More than 1,800 pages of declassified documents reveal that the National Security Agency (NSA) violated the privacy protections of Americans between 2006 and 2009 by failing to meet a court-ordered standard for its phone data collection program.
In a statement on Tuesday, Director of National Intelligence James Clapper detailed the disclosure of the documents, which included Foreign Intelligence Surveillance Court opinions.
"Release of these documents reflects the Executive Branch's continued commitment to making information about this intelligence collection program publicly available when appropriate and consistent with the national security of the United States," Clapper said in the statement.
The NSA declined to comment beyond public statements about the disclosure.
The disclosure was part of a court-ordered release of documents following Freedom of Information Act lawsuits by the Electronic Frontier Foundation and the American Civil Liberties Union against the Department of Justice.

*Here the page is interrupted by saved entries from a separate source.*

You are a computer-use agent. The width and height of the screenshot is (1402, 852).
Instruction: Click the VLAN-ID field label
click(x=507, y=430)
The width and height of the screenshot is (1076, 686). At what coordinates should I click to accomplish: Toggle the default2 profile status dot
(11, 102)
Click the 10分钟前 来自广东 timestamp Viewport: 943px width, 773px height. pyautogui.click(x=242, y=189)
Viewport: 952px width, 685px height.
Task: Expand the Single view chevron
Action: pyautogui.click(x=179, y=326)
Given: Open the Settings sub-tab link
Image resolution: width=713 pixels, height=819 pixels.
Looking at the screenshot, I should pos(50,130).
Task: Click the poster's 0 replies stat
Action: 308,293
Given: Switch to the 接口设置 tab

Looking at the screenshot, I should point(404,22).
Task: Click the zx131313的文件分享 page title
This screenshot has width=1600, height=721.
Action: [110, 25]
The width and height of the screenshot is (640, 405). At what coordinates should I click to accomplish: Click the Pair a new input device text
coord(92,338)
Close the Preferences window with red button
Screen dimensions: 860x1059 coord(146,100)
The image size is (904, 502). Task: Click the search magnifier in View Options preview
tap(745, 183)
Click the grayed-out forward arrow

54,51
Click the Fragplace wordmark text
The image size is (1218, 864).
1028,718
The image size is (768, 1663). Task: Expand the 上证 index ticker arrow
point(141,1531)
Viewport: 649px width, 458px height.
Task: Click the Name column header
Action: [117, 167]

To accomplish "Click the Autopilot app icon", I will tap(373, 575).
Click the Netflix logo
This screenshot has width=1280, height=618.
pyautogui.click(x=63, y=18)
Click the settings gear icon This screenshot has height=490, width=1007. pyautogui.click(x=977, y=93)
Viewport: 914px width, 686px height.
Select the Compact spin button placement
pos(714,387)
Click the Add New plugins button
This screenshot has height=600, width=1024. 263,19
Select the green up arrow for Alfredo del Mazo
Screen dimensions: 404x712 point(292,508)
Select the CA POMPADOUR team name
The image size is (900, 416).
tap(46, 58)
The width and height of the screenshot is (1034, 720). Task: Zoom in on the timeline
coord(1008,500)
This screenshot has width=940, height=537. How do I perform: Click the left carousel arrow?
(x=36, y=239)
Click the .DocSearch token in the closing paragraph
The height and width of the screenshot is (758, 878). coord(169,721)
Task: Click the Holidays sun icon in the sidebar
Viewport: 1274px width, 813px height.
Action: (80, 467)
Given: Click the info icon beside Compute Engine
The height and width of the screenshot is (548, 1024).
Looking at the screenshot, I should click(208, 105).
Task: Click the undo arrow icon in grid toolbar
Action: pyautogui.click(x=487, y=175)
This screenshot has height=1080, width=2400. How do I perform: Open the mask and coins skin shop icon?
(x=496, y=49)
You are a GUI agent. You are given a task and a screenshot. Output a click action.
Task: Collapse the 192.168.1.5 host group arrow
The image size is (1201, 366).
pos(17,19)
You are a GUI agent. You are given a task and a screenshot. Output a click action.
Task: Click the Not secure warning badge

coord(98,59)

Senate Judiciary Committee Chairman Patrick Leahy, D-Vt., responded to the disclosure with a statement promising that his committee would hold more oversight hearings with Obama Administration officials to determine "appropriate checks and balances," on government surveillance.
"Americans deserve to understand more about the NSA's collection and use of their phone records, and in particular about the types of systemic problems revealed in these documents," Leahy said.
Leahy has introduced legislation that would end the bulk collection of Americans' phone records under Section 215 of the PATRIOT Act.
Senators Ron Wyden, D-Ore., and Mark Udall, D-Colo., reasserted their opposition to the NSA's collection of phone records data in a joint statement, in which they said significant violations of privacy in the NSA program remain classified.
"We have said before that we have seen no evidence that the bulk collection of Americans' phone records has provided any intelligence that couldn't be gathered through less intrusive means and that bulk collection should be ended," according to the joint statement.
Twelve years after the terrorist attacks of Sept. 11, 2001, the American public remains wary of the threat of terrorism but is also critical of government surveillance programs put in place to counter terrorism, according to a poll by the Associated Press and the University of Chicago's NORC Center for Public Affairs Research. That poll released on Tuesday is available for download here.
It is up to Congress to determine a balance of effective security and privacy protections, said Amy Zegart, co-director at Stanford University's Center for International Security and Cooperation.
"It's important to remember that there was a gap in our ability to collect communications between suspected terrorists abroad and at home," Zegart said of the surveillance measures used after the attacks of Sept. 11, 2001. "The story of the NSA is not a scandal about an agency running amok. It is a vital policy debate about where our elected officials need to draw the line between surveillance, privacy and security."